[Screenshot grounding data]
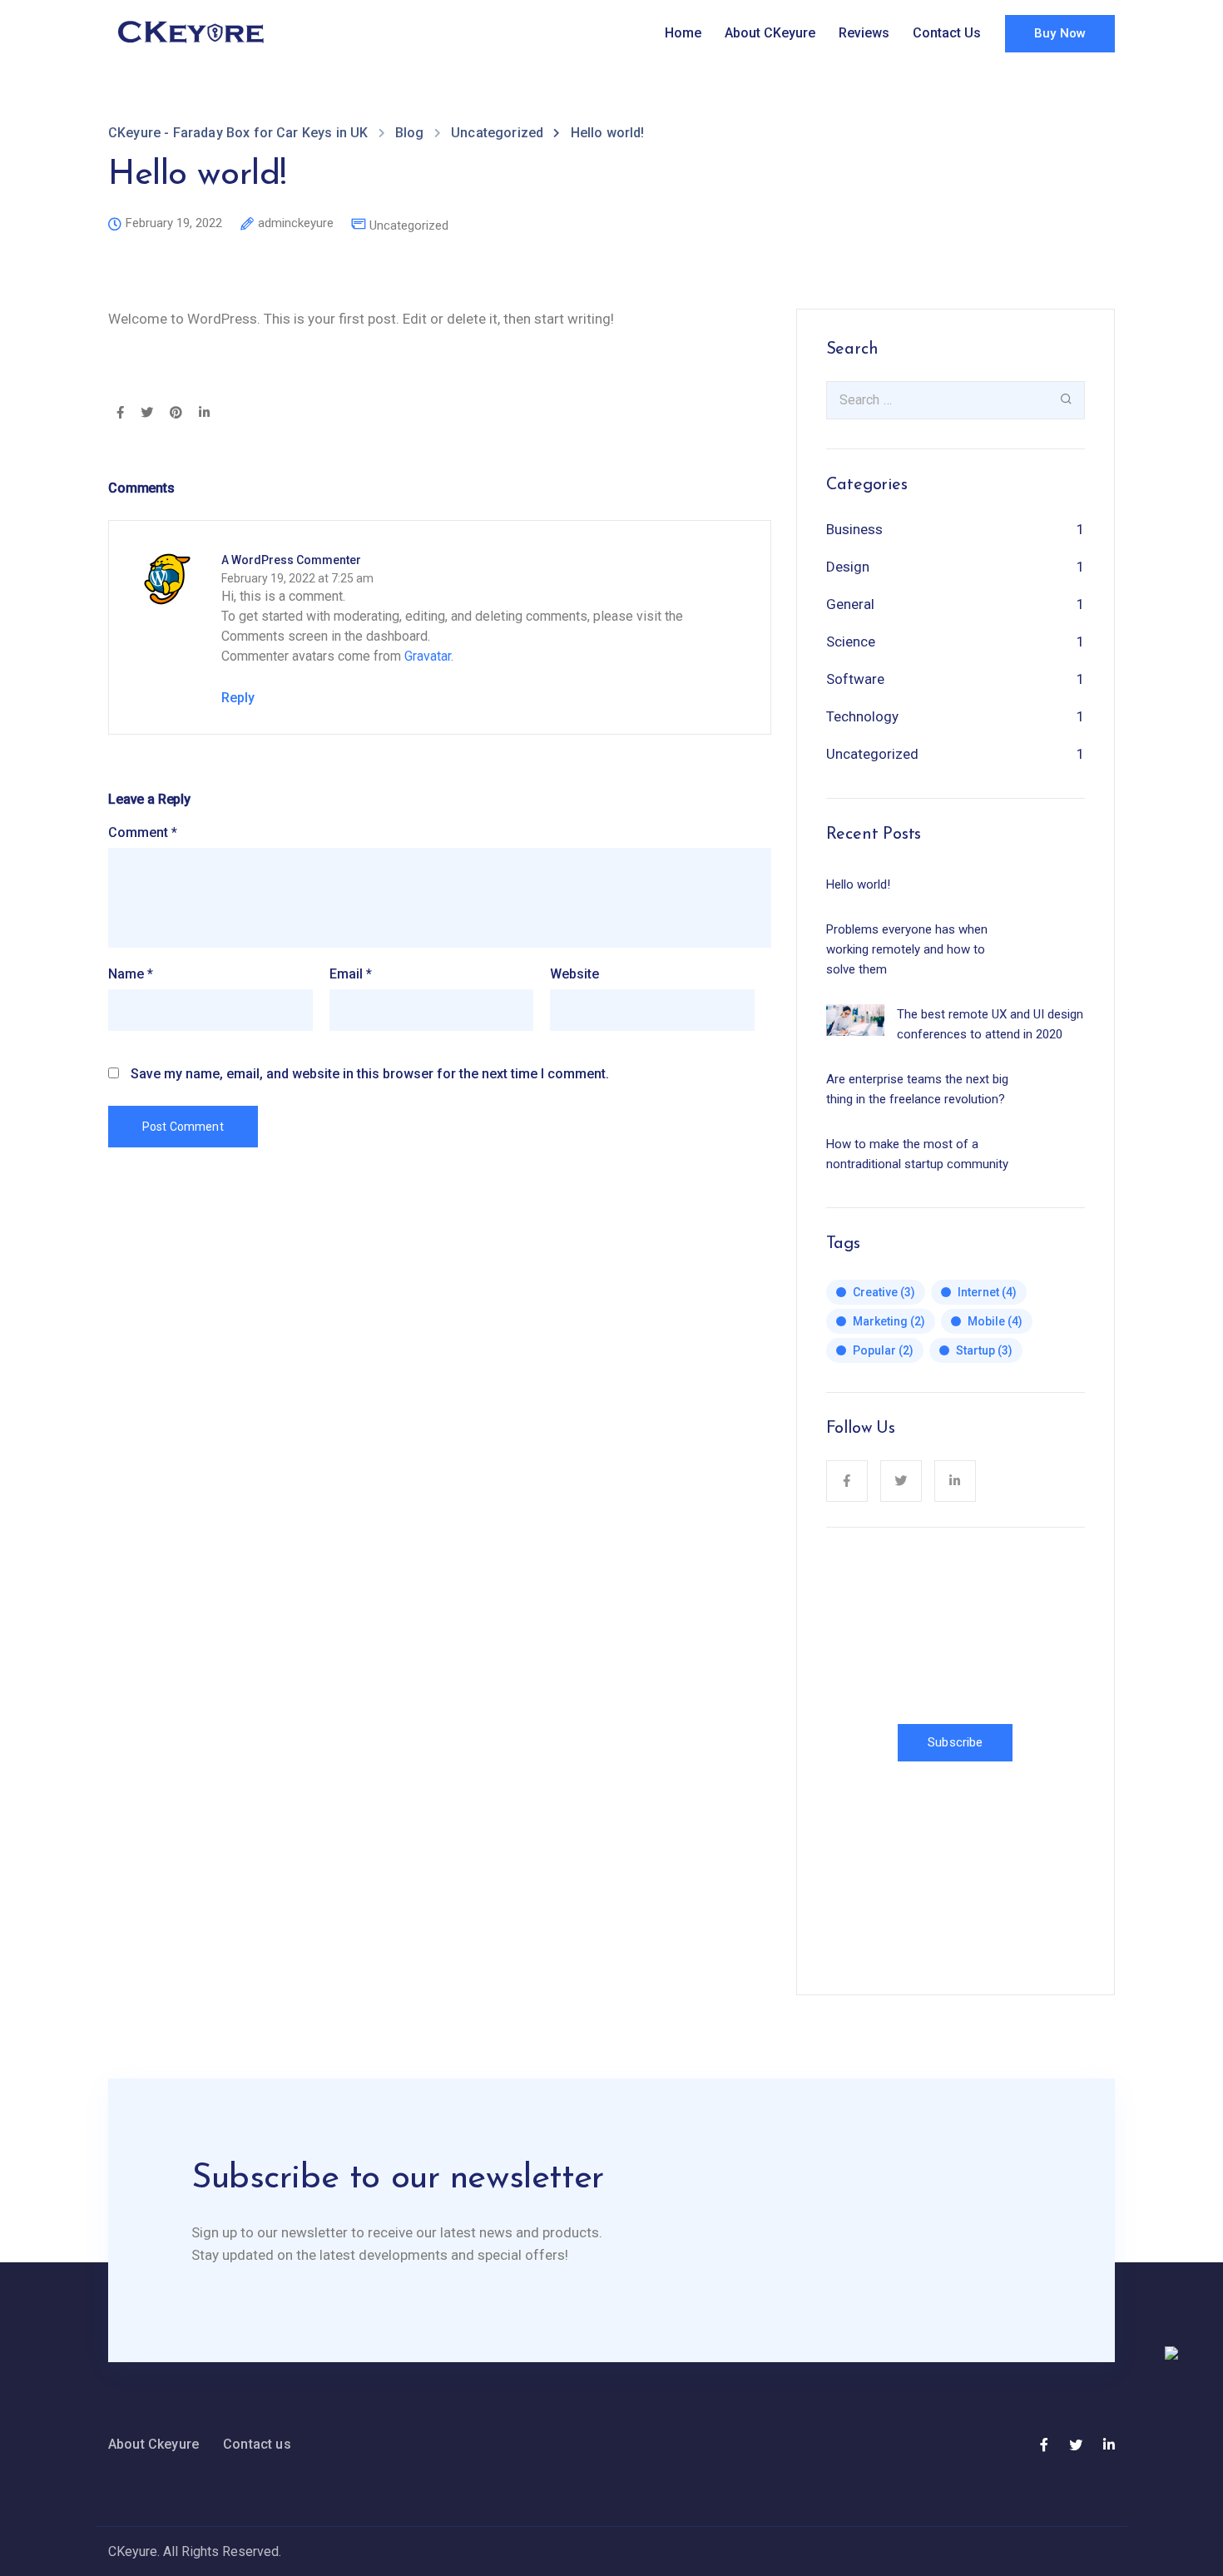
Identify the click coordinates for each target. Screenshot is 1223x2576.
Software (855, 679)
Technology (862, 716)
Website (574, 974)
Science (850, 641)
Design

Work instructions:
Every record is to be restated word for word, with the pictures left out.

Result:
Identify the click coordinates for each target. Screenshot is 1223x2576.
Software (855, 679)
Technology (862, 716)
Website (574, 974)
Science (850, 641)
Design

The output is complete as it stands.